People were seen flocking to convenience stores and Octopus machines at MTR stations to collect their first HK$2,000.
On an RTHK radio show on Monday, the chairwoman of the Retail Management Association, Annie Tse, said a wide range of shops, such as furniture, electrical appliance and clothing stores, had all benefited from a surge in spending.
"More people are visiting shops and sales have been boosted. Some shops are seeing business increase by at least 50 percent. Some even saw sales double," she said.
Tse estimated that the retail sector could see a growth in business in the low double-digits in the coming months thanks to the vouchers.
She said she noticed that some shops had introduced an extra two percent service charge for digital payments, but said most had actually offered discounts to attract customers.
Speaking on the same show, Simon Wong from the Institution of Dining Art said restaurants had already seen business rise by 10 percent.
He said he expected around HK$10 billion to HK$15 billion of the government's HK$36 billion voucher scheme to be spent on his sector.

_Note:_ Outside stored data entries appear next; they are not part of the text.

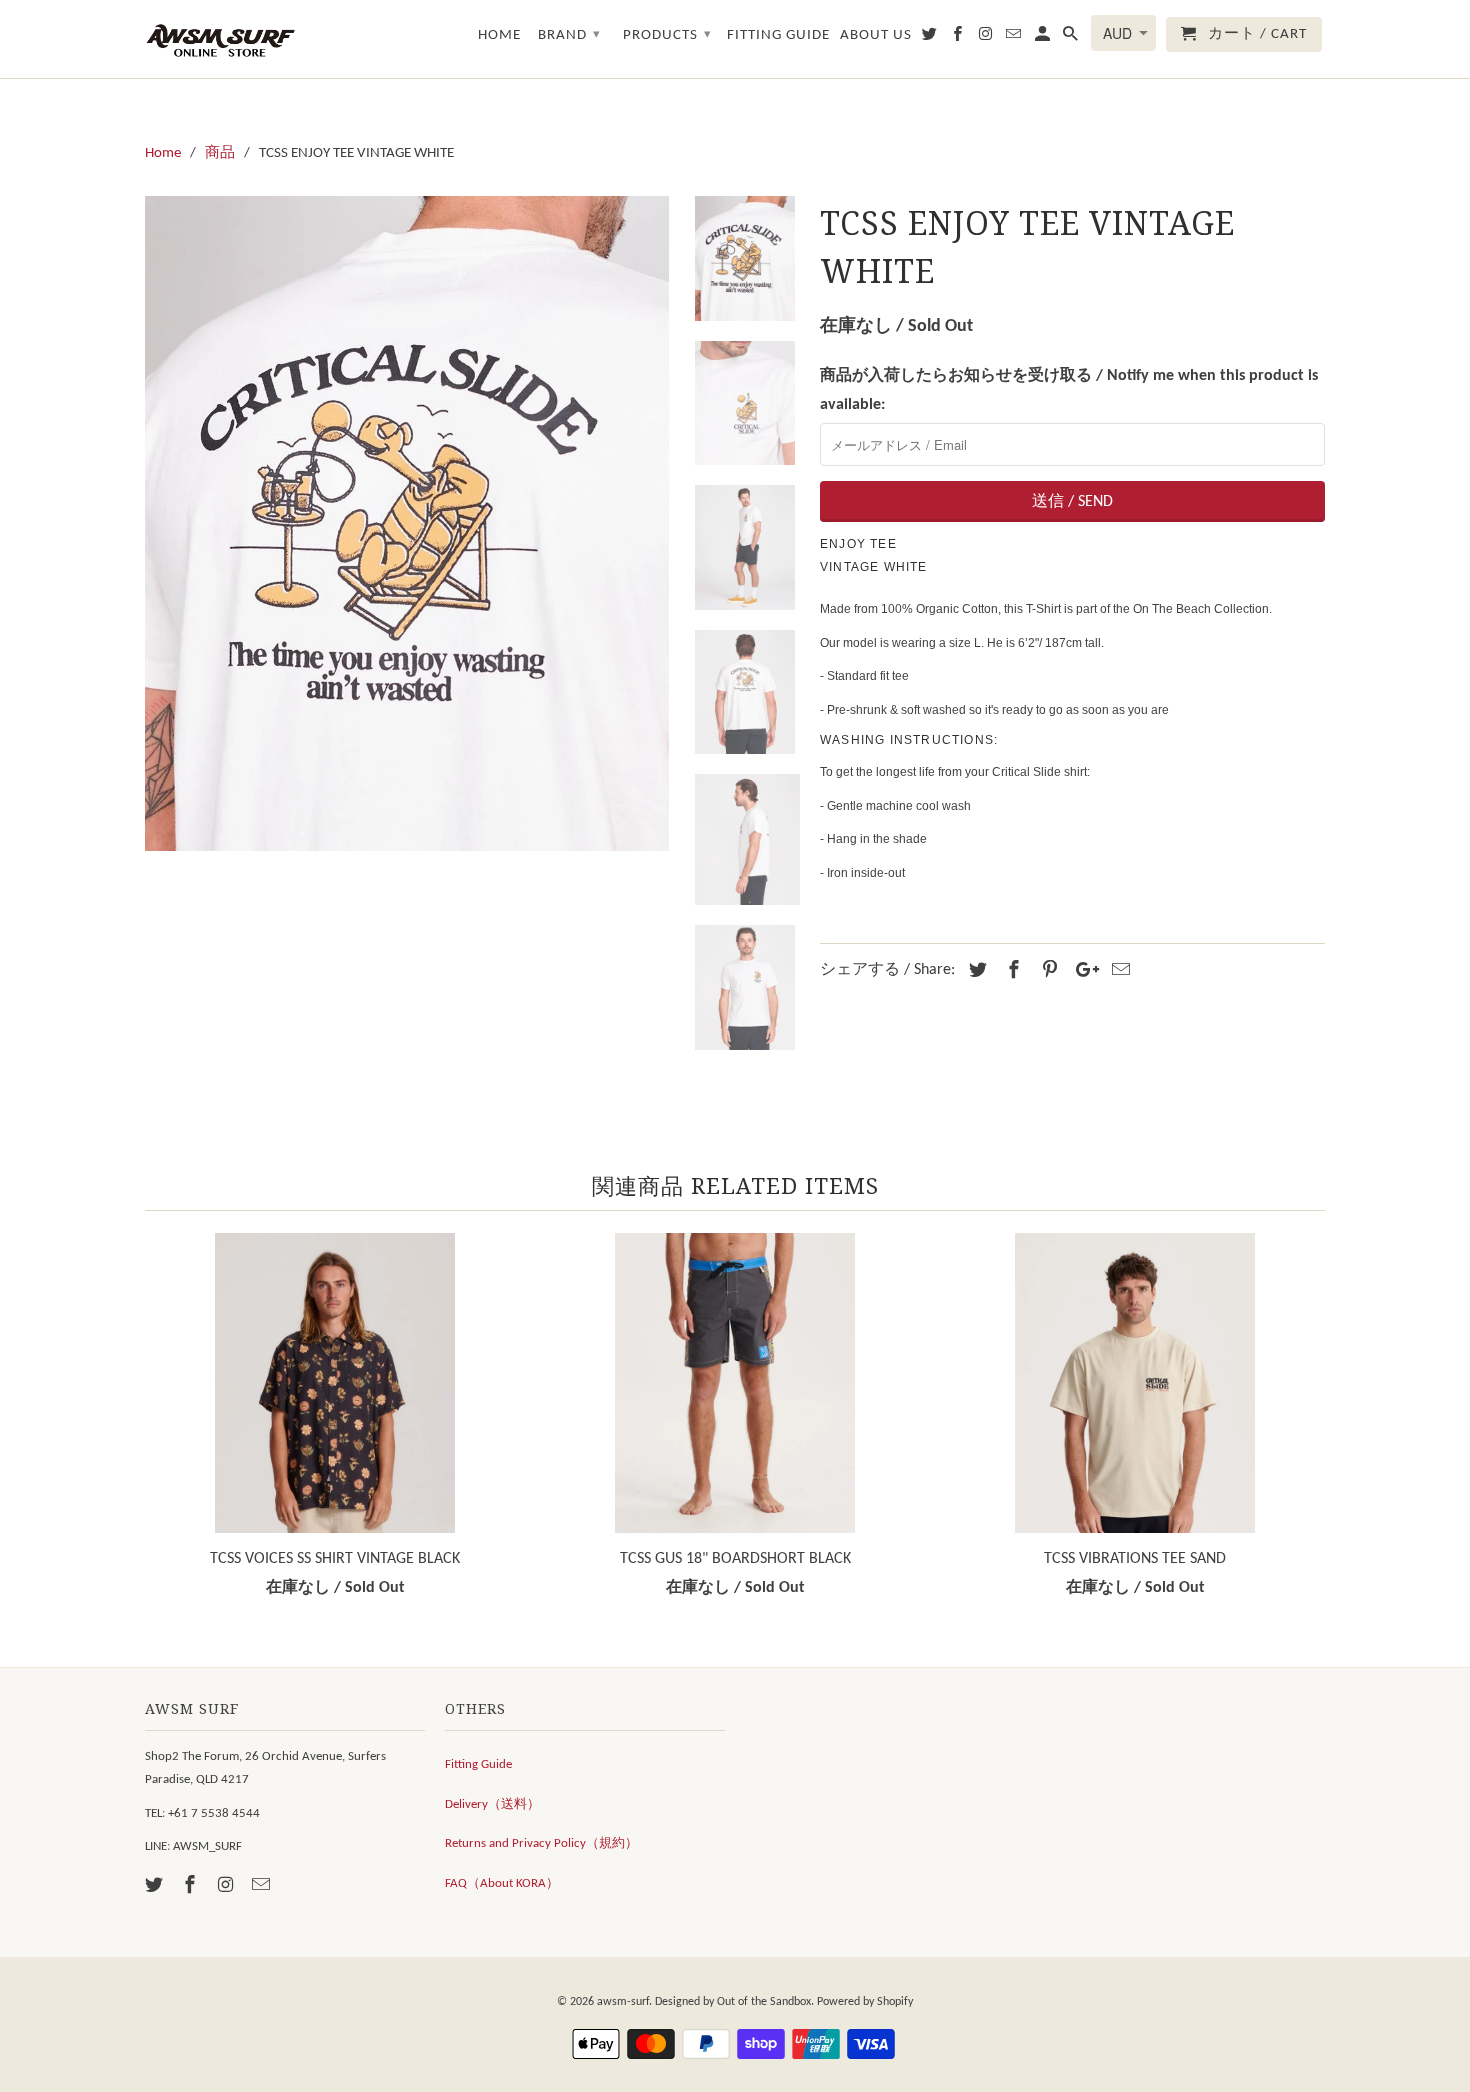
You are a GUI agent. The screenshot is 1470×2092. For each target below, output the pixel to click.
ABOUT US (876, 35)
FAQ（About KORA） (502, 1883)
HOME (499, 35)
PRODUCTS (667, 35)
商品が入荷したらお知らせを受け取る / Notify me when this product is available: (1069, 390)
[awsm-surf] (220, 39)
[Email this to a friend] (1118, 971)
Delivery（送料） (492, 1804)
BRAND (569, 35)
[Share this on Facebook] (1011, 971)
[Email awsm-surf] (263, 1886)
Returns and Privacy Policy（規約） (541, 1843)
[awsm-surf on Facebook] (192, 1886)
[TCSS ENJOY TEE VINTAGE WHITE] (407, 523)
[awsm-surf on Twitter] (156, 1886)
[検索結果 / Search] (1072, 38)
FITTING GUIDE (778, 35)
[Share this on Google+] (1082, 971)
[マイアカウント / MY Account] (1044, 38)
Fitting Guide (478, 1764)
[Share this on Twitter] (975, 971)
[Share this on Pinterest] (1047, 971)
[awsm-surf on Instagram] (228, 1886)
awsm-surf (623, 2002)
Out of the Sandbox (764, 2002)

Wong added that some restaurants might have put prices up, but he attributed this to a rise in global food costs in recent months.
Meanwhile, an official at the financial secretary's office said the government does not encourage shops to increase prices or introduce extra service fees due to the spending vouchers.
Jessie Wong from the budget and tax policy unit said shops risk having their e-payment service contracts terminated by service providers if they introduce extra fees.
Consumers are very smart and will compare prices before making purchases, she said.
She also warned people against cashing out the vouchers, saying shops who let people do this may be blacklisted and law enforcement could act if any illegal activities are involved.